# Exercise:
In the records below, please retype word for word every line from the one containing "Click the browser" through the final one, both included, and nothing else.

Stored records:
————
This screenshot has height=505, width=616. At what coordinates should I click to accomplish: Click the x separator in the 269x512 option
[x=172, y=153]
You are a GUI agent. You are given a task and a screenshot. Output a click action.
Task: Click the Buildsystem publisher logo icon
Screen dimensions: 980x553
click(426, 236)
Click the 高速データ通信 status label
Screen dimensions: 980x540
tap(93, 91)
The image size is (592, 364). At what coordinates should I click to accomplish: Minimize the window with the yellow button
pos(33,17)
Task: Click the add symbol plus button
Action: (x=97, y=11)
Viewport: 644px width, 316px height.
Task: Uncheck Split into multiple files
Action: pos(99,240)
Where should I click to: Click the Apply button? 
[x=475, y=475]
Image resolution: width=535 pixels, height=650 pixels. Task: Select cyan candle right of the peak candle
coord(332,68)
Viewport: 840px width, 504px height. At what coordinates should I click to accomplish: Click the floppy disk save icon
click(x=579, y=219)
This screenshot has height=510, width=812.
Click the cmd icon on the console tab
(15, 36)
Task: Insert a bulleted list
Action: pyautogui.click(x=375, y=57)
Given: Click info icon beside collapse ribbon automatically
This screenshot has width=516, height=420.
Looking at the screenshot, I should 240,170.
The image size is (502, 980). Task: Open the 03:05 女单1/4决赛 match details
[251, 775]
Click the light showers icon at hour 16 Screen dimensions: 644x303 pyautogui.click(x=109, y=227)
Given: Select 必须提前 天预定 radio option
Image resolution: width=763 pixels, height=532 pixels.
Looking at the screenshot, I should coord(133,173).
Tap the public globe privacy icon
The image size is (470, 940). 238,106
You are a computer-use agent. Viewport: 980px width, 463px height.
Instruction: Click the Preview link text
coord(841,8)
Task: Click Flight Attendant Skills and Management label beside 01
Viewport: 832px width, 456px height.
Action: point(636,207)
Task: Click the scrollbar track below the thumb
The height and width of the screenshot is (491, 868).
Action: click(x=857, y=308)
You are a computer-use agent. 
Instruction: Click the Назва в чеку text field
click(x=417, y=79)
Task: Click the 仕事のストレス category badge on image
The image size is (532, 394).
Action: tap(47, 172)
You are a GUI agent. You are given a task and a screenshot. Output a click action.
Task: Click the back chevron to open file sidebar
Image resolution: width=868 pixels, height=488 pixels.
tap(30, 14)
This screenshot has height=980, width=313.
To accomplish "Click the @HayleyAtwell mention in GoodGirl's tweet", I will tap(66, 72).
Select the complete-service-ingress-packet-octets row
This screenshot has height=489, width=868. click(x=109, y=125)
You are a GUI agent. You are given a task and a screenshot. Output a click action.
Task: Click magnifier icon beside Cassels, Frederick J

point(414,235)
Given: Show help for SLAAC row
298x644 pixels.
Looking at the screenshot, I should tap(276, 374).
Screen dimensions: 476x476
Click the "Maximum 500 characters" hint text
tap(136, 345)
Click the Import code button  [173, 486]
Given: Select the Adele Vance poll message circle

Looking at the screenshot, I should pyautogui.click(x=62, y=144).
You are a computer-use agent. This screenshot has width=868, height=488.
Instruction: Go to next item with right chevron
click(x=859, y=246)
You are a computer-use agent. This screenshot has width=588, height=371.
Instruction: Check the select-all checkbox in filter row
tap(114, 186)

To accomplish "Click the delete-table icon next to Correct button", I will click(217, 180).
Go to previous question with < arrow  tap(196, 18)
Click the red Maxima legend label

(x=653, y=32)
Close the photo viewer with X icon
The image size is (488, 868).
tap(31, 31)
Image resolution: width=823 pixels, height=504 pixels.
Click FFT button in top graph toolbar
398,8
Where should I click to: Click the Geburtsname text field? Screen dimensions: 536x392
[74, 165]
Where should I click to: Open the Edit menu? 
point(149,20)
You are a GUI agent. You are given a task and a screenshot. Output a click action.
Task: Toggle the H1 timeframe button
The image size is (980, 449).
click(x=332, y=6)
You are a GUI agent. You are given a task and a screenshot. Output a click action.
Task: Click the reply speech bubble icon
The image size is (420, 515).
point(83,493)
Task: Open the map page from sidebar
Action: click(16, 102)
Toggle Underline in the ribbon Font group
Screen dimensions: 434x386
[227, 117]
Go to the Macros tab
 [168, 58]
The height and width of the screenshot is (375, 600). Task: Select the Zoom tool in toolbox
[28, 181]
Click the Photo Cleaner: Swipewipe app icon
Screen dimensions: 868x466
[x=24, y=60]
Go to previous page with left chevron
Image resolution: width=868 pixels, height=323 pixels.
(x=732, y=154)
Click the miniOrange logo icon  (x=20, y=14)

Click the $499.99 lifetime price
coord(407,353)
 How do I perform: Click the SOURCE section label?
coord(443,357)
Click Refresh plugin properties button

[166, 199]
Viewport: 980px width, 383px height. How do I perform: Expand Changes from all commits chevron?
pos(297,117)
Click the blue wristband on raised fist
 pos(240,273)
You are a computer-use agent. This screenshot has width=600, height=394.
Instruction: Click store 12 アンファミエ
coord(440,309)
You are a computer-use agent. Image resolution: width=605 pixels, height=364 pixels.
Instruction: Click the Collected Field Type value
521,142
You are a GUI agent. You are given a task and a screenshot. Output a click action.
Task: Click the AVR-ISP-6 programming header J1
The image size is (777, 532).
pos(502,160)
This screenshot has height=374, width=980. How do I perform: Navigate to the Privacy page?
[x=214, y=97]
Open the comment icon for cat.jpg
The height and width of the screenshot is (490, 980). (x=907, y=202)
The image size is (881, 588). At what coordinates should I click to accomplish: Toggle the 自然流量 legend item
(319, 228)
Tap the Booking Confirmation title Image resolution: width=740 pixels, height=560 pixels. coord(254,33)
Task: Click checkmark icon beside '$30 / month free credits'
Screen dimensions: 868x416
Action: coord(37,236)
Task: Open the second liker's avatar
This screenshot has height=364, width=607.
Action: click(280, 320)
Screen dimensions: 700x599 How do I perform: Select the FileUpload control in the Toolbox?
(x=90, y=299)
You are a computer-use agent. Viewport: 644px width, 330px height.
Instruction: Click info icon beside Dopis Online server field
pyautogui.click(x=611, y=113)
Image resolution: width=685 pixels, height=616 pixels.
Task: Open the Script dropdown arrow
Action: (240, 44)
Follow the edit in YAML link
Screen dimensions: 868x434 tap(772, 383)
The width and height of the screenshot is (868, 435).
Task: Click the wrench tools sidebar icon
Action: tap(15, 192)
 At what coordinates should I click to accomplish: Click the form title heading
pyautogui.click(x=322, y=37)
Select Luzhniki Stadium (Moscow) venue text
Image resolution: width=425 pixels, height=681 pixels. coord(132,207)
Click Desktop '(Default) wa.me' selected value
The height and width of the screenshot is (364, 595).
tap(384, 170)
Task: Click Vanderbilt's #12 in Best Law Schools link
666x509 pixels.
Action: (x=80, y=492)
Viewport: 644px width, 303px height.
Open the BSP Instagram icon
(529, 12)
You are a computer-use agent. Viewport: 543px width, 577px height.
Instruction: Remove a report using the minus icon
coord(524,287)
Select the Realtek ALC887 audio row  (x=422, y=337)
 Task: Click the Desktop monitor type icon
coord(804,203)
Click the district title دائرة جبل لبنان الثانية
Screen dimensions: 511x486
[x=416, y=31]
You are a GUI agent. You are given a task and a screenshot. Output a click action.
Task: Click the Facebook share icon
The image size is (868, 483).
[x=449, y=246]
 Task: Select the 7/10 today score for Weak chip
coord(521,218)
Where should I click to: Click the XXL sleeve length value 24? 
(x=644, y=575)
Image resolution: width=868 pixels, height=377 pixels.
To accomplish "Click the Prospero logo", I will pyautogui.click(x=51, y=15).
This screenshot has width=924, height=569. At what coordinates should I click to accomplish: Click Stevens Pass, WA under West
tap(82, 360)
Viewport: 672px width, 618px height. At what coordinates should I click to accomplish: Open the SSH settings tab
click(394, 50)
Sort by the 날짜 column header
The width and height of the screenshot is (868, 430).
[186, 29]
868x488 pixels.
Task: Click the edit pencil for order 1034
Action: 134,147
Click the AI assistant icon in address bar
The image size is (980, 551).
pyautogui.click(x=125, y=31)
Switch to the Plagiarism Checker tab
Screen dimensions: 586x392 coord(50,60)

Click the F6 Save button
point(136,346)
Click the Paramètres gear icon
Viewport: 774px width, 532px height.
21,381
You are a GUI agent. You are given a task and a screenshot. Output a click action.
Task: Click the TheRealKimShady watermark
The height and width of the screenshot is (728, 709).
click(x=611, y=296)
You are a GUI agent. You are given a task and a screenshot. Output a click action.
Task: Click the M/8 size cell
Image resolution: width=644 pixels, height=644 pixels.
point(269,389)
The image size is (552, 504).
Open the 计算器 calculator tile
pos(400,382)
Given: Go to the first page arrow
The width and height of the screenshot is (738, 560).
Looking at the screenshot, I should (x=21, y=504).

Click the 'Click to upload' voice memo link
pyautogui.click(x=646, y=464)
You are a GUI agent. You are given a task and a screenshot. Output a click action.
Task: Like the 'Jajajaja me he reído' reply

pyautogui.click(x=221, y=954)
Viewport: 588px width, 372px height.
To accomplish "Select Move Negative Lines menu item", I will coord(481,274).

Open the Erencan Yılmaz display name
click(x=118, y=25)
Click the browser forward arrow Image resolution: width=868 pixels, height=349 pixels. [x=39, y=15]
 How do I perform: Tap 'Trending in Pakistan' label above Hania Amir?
————
# Response:
Click the browser forward arrow Image resolution: width=868 pixels, height=349 pixels. [x=39, y=15]
 How do I perform: Tap 'Trending in Pakistan' label above Hania Amir?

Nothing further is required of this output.